Difference between a good and a great salesperson
Sales being essentially a people-oriented job, the personality of the salesperson is one of the most important determinants of selection. The gift of the gab is a handy tool in the arsenal of salespersons, but they also have to make sure they are equipped with information about the product, their competitors, market conditions, and so forth.
Enumerating the desirable traits in a potential salesperson, Vikas Bansal, Proprietor, OPS Jewellers, Haryana, says, “If you want to hire the best salesperson, check for a positive attitude and a sunny personality. Good salespersons need to be persistent, without becoming a nuisance, they need to remain calm under pressure. They should be able to assess the personality of the customer, and modify their approach accordingly. Moreover, they should be quick on their feet, be aware of their surroundings, and yet come across like they are paying full attention to the customer.”
According to Milan Shah, Director, Kalamandir Jewellers, Surat, Gujarat, there is a difference between a good salesperson and a great salesperson. “We need to look deep into candidates to assess their suitability. Experience and product knowledge are not enough. A salesperson could have years and years of experience and still not be as good as a fresher who has what it takes. A great salesperson has an extra edge, and our HR team is experienced enough to spot that X factor.”

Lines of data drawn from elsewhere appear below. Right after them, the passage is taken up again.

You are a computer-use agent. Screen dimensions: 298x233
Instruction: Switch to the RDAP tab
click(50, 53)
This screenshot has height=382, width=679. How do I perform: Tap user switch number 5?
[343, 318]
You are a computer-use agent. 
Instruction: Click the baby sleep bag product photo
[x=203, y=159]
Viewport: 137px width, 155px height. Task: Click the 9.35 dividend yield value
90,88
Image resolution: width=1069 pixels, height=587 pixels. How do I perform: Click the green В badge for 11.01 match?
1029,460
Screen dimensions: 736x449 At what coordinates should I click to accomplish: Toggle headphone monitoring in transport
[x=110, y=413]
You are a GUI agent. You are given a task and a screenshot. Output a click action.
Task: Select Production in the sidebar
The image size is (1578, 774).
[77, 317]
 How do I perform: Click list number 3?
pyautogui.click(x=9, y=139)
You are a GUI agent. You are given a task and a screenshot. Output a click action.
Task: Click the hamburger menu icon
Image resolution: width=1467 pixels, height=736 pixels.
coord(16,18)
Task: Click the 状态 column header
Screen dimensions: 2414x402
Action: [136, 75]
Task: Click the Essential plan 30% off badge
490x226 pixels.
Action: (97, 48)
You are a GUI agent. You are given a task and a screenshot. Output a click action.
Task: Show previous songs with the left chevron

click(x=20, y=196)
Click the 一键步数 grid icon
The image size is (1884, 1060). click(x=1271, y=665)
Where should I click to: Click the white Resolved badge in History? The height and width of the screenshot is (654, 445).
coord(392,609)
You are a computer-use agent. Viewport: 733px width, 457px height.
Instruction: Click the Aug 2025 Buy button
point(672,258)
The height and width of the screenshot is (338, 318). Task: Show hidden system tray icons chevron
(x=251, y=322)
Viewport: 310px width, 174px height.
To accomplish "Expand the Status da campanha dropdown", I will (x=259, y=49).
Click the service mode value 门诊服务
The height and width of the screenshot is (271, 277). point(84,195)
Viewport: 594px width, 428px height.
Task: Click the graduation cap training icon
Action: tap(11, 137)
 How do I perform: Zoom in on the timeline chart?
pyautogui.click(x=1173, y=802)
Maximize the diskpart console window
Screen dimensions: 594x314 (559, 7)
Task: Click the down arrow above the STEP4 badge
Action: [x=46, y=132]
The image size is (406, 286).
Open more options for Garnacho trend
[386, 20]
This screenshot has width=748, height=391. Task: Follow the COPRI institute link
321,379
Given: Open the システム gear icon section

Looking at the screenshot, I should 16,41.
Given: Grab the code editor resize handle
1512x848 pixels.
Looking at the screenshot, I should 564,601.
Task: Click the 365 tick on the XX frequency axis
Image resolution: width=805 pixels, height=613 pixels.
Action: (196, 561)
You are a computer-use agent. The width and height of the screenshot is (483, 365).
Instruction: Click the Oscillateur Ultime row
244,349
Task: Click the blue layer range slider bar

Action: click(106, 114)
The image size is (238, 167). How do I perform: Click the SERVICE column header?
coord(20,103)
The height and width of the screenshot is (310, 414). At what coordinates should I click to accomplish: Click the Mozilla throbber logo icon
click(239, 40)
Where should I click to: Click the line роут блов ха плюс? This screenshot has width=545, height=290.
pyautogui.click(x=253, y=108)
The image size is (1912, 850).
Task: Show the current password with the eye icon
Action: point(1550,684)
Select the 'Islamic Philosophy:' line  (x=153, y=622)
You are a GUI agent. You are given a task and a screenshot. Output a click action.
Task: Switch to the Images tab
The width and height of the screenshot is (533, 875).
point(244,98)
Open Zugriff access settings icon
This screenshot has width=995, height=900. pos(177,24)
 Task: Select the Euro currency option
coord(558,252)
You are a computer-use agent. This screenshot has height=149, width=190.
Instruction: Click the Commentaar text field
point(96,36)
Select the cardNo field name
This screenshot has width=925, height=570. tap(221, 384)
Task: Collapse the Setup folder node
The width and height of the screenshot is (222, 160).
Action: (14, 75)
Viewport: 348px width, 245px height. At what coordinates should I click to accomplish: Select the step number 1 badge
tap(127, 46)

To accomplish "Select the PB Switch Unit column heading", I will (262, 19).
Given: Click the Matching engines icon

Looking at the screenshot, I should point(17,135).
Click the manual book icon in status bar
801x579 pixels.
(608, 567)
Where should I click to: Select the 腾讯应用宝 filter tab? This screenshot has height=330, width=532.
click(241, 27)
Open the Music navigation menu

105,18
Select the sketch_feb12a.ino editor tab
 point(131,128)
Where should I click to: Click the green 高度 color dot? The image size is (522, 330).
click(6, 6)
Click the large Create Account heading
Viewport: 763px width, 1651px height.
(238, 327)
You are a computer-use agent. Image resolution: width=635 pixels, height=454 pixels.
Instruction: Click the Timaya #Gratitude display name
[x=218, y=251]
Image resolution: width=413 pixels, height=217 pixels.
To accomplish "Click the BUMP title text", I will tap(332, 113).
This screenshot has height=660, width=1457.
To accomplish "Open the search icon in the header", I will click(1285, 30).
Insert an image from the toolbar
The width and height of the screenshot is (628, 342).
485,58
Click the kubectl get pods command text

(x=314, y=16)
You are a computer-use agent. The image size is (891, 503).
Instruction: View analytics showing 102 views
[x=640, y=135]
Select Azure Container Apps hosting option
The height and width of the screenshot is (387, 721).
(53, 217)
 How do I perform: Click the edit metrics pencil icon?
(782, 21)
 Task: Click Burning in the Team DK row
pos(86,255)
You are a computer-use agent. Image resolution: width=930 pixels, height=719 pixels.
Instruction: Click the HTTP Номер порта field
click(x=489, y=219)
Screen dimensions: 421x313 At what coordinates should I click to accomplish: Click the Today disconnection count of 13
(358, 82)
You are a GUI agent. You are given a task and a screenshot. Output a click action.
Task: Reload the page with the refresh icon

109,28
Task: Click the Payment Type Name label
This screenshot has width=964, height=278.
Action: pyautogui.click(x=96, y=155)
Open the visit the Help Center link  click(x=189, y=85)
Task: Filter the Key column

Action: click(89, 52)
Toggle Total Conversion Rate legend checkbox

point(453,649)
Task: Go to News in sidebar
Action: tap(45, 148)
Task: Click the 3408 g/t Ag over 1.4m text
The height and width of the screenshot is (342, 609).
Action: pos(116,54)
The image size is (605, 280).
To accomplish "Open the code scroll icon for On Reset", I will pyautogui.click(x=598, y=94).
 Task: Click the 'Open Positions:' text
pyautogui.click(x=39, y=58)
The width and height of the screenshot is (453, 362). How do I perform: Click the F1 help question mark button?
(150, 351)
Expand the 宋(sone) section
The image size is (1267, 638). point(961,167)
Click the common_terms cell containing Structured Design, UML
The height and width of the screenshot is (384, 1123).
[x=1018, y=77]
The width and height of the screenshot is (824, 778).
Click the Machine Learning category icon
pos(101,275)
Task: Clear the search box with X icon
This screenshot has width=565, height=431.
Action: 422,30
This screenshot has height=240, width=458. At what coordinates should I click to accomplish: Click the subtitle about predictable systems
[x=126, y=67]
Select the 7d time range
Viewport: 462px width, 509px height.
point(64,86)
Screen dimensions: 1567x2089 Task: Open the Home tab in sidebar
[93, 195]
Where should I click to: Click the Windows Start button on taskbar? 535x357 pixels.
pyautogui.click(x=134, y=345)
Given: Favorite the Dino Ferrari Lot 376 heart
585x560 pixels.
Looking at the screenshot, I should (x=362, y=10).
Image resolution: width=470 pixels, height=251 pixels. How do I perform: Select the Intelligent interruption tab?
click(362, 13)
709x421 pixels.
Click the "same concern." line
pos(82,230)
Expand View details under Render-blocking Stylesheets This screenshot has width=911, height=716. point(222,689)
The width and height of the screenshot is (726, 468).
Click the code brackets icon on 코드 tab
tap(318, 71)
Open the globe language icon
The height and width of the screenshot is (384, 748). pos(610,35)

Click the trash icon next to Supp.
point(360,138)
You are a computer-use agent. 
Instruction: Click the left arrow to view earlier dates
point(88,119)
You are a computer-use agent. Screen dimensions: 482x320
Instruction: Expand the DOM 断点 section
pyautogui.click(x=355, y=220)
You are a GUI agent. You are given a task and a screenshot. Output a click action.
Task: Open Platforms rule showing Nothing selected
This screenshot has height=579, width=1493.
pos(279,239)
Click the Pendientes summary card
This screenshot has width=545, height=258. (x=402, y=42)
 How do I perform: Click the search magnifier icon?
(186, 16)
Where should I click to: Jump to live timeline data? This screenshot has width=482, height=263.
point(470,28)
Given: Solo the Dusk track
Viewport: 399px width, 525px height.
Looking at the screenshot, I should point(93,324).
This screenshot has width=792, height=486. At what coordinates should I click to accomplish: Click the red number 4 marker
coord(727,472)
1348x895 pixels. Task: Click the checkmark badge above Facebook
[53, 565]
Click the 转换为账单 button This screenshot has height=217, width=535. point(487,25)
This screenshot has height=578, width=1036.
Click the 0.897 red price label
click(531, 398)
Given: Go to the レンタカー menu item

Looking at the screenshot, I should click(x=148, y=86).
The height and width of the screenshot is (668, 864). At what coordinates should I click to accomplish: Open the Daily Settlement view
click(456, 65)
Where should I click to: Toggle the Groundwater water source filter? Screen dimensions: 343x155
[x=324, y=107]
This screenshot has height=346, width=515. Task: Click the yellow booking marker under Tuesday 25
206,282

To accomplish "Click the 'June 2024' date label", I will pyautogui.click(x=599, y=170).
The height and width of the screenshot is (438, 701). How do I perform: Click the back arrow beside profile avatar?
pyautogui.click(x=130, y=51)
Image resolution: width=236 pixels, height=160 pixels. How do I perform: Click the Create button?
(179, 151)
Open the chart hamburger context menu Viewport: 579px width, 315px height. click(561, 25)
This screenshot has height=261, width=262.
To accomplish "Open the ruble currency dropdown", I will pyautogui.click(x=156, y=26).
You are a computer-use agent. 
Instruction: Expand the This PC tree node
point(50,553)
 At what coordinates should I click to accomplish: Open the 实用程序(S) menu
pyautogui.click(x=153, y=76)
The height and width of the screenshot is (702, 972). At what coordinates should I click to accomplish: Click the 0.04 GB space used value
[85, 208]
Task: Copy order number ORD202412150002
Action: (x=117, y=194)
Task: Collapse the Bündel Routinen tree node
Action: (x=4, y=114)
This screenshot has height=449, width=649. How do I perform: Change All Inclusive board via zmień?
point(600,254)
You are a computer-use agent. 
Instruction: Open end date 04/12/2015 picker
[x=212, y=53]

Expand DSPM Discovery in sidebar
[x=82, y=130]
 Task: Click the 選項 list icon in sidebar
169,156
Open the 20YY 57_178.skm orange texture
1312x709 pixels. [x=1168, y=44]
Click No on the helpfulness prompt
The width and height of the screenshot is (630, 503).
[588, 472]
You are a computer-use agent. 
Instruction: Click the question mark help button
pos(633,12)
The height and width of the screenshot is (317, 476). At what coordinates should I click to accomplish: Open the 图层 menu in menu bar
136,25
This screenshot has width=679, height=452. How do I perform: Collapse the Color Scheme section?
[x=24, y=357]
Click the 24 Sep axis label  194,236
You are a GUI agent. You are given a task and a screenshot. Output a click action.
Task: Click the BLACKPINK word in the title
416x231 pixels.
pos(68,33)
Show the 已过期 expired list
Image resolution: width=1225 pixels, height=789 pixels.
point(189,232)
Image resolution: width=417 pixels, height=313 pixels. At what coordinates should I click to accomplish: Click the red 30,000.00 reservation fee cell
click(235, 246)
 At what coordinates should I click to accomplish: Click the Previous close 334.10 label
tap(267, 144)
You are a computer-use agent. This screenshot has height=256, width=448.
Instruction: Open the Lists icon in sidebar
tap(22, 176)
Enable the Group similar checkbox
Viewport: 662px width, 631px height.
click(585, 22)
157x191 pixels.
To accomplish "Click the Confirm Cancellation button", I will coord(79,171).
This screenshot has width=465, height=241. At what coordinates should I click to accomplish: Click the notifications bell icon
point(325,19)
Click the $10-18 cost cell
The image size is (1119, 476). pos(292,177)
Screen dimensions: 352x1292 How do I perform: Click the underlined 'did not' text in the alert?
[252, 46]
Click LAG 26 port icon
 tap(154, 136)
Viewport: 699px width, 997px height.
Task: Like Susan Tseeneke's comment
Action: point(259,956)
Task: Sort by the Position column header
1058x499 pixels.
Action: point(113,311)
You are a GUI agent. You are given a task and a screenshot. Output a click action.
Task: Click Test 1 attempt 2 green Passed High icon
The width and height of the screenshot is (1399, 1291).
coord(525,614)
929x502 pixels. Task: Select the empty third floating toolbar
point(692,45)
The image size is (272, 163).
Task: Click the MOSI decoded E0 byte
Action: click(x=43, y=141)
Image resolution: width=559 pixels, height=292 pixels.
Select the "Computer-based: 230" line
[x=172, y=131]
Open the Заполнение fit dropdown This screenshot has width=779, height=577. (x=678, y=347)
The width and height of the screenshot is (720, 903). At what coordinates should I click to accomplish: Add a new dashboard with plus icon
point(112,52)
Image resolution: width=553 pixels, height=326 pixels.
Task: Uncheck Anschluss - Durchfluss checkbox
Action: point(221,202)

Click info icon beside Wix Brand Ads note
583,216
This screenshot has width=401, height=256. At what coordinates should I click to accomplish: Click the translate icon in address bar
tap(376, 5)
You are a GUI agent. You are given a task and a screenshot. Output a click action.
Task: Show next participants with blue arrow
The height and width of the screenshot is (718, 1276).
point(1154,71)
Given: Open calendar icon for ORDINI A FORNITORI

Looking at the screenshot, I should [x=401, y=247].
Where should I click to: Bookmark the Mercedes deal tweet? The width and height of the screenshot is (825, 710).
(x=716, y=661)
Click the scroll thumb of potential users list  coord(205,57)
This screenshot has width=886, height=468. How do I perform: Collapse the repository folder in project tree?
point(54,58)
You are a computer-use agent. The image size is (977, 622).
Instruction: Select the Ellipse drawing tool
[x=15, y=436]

Interestingly, in India, most jewellery retailers prefer to let their HR teams do the hiring, and do not outsource the job to consultants. Says A Shivram, Founder, Retail Gurukul, a company that provides retail consultancy, “Most retailers still do not contact experts in the field, such as us, when it comes to coaching and training their staff. Training the right skillset, especially when it comes to sales, is a specialized job in itself, and if you do not have the best talent to do your sales, the loss is yours. Retail companies need to remember that salespersons are the face of your brand, and the last contact between the customer and the brand. If that person is not good enough, all the backend effort is a complete waste.”